WordPress / gutenberg

The Block Editor project for WordPress and beyond. Plugin is available from the official repository.
https://wordpress.org/gutenberg/
Other
10.52k stars 4.2k forks source link

docgen: remove doctrine #18045

Closed oandregal closed 3 years ago

oandregal commented 5 years ago

doctrine is the JSDoc parser we use in docgen to get structured information out of the JSDoc comments. It was created and maintained by the ESLint people, although it's no longer actively developed. We should migrate out of doctrine for that reason.

The suggested replacement (eslint-plugin-jsoc) uses a different JSDoc parser with support for many other syntaxes (typescript, etc). We should look into trying jsdoctypeparser or any other that's actively developed.

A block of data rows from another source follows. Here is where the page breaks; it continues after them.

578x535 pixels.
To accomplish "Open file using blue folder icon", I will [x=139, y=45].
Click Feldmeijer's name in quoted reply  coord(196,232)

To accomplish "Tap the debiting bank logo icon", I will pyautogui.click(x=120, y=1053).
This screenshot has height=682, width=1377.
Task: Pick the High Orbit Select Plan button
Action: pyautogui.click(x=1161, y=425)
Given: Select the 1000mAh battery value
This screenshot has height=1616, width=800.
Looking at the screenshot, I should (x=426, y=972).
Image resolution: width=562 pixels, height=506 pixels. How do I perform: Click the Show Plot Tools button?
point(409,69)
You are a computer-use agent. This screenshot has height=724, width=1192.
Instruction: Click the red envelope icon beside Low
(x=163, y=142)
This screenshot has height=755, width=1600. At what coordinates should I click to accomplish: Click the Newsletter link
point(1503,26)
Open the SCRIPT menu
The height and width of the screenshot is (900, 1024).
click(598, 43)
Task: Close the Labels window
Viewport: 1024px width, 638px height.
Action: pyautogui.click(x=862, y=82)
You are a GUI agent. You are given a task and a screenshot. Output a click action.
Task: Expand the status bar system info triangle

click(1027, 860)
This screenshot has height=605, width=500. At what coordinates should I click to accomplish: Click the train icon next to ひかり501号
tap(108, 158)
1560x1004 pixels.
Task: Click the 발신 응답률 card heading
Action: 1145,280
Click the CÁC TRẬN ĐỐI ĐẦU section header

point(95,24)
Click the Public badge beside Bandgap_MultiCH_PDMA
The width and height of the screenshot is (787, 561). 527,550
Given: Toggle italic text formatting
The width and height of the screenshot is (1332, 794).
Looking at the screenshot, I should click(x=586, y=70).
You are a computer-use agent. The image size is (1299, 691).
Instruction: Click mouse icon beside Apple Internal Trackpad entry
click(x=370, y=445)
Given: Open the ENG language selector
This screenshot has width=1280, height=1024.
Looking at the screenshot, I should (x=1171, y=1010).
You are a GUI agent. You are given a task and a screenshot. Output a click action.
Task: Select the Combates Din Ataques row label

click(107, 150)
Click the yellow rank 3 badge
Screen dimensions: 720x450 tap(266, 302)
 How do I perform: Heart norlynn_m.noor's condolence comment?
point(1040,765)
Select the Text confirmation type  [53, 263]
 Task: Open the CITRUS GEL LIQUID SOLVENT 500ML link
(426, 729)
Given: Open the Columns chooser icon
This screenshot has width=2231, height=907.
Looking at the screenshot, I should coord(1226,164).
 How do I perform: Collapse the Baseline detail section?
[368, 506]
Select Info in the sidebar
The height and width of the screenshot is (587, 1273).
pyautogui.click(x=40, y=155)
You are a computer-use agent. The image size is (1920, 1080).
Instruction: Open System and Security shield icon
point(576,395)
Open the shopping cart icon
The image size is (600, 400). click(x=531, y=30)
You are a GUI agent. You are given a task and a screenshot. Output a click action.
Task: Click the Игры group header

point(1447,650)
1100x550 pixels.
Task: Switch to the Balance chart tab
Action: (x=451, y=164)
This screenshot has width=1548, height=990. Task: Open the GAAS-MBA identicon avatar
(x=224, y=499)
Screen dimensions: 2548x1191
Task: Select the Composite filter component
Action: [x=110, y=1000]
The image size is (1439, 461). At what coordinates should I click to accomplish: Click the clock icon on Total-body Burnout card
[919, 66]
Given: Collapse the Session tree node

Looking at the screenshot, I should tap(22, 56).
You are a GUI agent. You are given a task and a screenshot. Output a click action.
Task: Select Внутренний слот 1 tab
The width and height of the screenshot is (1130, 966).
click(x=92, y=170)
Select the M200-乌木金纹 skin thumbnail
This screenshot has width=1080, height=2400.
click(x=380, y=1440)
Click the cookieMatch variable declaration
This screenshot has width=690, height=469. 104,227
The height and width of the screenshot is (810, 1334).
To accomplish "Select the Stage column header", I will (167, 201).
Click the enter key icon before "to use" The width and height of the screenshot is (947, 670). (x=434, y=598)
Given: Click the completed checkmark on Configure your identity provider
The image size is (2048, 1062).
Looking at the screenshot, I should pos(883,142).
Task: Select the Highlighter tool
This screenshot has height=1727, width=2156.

oandregal commented 5 years ago

Some notes:

The plan would be to update the get-jsdoc-from-token exported function to use whatever doctrine alternative we settle on.

oandregal commented 5 years ago

Relevant to this is the research I did at the time on doctrine alternatives (see comment on Feb 22): https://github.com/WordPress/gutenberg/pull/13329#issuecomment-466389286

aduth commented 4 years ago

I started exploring this, initially aiming to use comment-parser, seeing as it's the same in use by eslint-plugin-jsdoc, and on the assumption that we don't really need the type parsing (vs. just the verbatim name). It worked okay, but unlike Doctrine, there's no built-in understanding of "typed" or "named" tags, so these had to be manually adapted from Doctrine. Even then, however, there's some data loss that occurs when trying to reconstruct unnamed tags (like an @example tag, losing whitespace).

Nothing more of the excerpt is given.